Во рту было полно блевотины… как только не задохнулся. Он с трудом вытолкнул ее изо рта языком…
Снова тряхнуло.
В машине было душно. Так душно, что голова, казалось, каждую секунду раскалывалась на миллион маленьких кусков, чтобы через секунду собраться вновь в единое целое и чтобы все повторилось. Каждый удар сердца словно удар тяжелого парового молота в висках… оглушительный шум крови…
Как же дешево он попался…
Он должен был предполагать, что и среди полицейских полно сторонников Серых волков. И в министерстве тоже!
Машина шла по какой-то ухабистой дороге, они свернули на нее только что. Двигатель шумел, но не настолько, чтобы не слышать разговоры. Говорили впереди, на переднем сиденье.
– Ты зачем сюда свернул? Я эту дорогу не знаю.
– Это дорога к старой каменоломне, где работал мой отец. Я эти места знаю.
– Каменоломне? Что мы там делать будем?
– Что и обычно.
– А закапывать как?
– Там есть места, можно гранатой породу обрушить. Никто не найдет.
– Еще гранаты не хватало!
– Не нервничай так, Мурат, все хорошо будет.
– Поехали бы как прошлый раз.
– Туда лучше не соваться. Мало ли…
Ухаб – их сильно швырнуло.
– Помнишь, тот фермер…
– Ему можно доверять.
– Да, но это сейчас. А завтра? Что, если он все же настучит? Он видел и меня и тебя!
– У тебя паранойя, брат.
– Да, потому-то я до сих пор жив…
Машину снова тряхнуло, потом еще раз.
– Ну вот. Видишь тот экскаватор? Почти приехали.

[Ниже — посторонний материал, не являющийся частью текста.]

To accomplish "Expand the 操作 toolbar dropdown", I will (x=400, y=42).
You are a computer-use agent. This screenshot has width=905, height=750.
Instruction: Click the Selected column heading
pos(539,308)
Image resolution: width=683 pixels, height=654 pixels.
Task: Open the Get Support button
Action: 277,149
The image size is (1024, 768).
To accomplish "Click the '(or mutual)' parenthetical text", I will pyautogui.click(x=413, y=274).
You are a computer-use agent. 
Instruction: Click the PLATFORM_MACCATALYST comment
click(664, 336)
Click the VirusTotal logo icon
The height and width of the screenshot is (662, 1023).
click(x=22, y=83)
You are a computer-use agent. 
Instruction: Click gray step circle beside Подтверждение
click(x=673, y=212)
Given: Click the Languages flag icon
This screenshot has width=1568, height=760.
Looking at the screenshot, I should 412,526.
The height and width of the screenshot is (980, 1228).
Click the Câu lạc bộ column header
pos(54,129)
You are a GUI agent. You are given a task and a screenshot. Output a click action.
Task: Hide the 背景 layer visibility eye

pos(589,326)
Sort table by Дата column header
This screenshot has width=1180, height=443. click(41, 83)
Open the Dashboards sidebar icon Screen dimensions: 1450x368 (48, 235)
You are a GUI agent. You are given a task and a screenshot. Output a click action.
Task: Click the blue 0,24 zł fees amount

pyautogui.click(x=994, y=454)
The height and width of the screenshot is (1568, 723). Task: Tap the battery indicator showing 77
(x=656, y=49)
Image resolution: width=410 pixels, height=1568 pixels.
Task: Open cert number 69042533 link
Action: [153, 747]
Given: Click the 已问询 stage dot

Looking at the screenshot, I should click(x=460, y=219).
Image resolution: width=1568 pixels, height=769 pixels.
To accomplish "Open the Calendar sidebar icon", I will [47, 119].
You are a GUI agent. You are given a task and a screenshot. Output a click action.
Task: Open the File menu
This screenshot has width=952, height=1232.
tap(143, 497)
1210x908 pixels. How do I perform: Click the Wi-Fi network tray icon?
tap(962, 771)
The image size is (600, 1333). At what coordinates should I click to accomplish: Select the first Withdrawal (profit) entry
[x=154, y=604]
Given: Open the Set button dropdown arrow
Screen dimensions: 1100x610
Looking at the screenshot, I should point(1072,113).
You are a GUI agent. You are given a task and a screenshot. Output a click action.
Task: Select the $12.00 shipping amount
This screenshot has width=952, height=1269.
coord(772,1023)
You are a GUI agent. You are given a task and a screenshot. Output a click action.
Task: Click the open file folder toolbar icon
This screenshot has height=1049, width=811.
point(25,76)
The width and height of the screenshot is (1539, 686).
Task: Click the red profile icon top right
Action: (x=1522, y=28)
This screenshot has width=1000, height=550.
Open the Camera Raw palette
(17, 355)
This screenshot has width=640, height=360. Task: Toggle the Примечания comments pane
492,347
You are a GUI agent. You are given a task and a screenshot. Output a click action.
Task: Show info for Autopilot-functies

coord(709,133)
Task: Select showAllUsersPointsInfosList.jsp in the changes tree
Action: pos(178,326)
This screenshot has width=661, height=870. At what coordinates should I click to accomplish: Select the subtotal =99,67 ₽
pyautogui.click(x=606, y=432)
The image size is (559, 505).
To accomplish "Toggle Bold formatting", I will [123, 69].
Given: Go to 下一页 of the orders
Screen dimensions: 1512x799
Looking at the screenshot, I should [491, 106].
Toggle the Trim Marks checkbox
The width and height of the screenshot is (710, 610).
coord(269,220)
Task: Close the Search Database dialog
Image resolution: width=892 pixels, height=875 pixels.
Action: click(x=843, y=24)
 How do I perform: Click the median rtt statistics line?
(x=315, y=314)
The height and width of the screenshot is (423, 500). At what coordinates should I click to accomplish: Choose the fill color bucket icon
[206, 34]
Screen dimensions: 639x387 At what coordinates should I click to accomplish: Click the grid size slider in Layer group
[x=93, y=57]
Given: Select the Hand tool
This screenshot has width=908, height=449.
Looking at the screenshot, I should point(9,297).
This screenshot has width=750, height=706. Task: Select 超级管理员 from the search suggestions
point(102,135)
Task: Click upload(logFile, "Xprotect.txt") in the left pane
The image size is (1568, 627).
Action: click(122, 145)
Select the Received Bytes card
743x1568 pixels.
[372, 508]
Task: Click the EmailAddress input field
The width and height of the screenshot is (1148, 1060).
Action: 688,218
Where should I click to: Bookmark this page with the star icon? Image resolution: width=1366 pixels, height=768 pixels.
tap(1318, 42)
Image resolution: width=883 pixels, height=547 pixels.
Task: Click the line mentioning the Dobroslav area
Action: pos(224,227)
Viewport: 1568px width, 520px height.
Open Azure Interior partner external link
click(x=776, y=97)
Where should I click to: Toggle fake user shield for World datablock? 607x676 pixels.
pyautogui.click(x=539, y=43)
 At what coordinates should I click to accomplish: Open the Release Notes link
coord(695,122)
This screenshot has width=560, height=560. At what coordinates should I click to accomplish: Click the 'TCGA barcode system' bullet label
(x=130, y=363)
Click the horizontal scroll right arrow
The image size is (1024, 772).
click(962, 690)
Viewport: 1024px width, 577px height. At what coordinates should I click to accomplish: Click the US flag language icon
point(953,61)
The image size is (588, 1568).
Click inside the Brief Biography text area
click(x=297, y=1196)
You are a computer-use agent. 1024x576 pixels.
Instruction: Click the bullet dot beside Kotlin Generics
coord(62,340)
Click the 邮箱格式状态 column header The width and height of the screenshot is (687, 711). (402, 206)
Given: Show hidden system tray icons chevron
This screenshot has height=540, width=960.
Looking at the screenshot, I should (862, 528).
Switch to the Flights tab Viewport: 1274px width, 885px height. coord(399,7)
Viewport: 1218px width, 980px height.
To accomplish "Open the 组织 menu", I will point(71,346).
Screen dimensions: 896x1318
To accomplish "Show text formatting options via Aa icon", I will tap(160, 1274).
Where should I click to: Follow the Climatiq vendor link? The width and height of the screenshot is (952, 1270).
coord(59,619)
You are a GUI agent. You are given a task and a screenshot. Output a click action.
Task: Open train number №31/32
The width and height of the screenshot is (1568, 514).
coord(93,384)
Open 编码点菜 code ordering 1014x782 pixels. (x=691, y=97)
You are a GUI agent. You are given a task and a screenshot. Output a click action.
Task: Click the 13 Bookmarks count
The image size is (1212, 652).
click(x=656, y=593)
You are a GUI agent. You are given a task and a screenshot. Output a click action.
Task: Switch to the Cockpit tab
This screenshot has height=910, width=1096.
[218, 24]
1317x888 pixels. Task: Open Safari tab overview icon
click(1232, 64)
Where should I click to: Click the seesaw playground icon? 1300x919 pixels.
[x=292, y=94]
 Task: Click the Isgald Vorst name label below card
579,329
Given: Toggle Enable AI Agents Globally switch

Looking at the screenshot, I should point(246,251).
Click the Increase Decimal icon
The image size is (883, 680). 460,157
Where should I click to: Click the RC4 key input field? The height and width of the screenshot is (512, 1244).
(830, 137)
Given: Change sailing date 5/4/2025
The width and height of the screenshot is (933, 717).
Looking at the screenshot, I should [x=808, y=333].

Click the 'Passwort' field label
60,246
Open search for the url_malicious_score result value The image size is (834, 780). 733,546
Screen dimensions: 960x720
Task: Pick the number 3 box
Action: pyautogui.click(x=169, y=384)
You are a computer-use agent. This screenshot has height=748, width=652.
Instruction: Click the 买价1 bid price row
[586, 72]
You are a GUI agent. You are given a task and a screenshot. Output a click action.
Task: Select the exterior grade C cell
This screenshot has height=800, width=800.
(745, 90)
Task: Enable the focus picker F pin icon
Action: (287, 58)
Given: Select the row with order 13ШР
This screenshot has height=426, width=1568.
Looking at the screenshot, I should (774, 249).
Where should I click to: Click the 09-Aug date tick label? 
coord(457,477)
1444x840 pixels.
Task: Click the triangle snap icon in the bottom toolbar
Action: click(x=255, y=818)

Двое – это были обычные парни, не слишком-то умные – были просто пушечным мясом в отрядах турецких неонацистов. Они родились недалеко отсюда, в нищей горной деревушке, где кое-какие семьи еще топили свои плиты дровами. А кто не дровами – тот дорогим привозным газом из баллона. Они не имели полного среднего образования, и слово «честь» для них было не пустым звуком.
Старшего звали Зеки. Когда ему было шесть лет, он видел, как его отец казнил старшую сестру. Ее вина была в том, что кто-то увидел ее с парнем, а деревенская молва доделала все остальное. Отец вывел ее на двор и повесил, а потом сказал, что она сама покончила с собой. Зеки все видел, но полиции ничего не сказал, а если бы и сказал, то это ничего бы не изменило, потому что полицейские из города были родом из этих же мест и считали убийства чести хорошим делом. В пятнадцать лет Зеки и сам совершил убийство по приказу главы клана – застрелил журналиста из Стамбула, который всюду совал свой нос и, как поговаривали, был еще и курд. Он считал, что поступил правильно и отец тоже поступил правильно. Как можно жить без чести? А курдов по-любому надо убивать.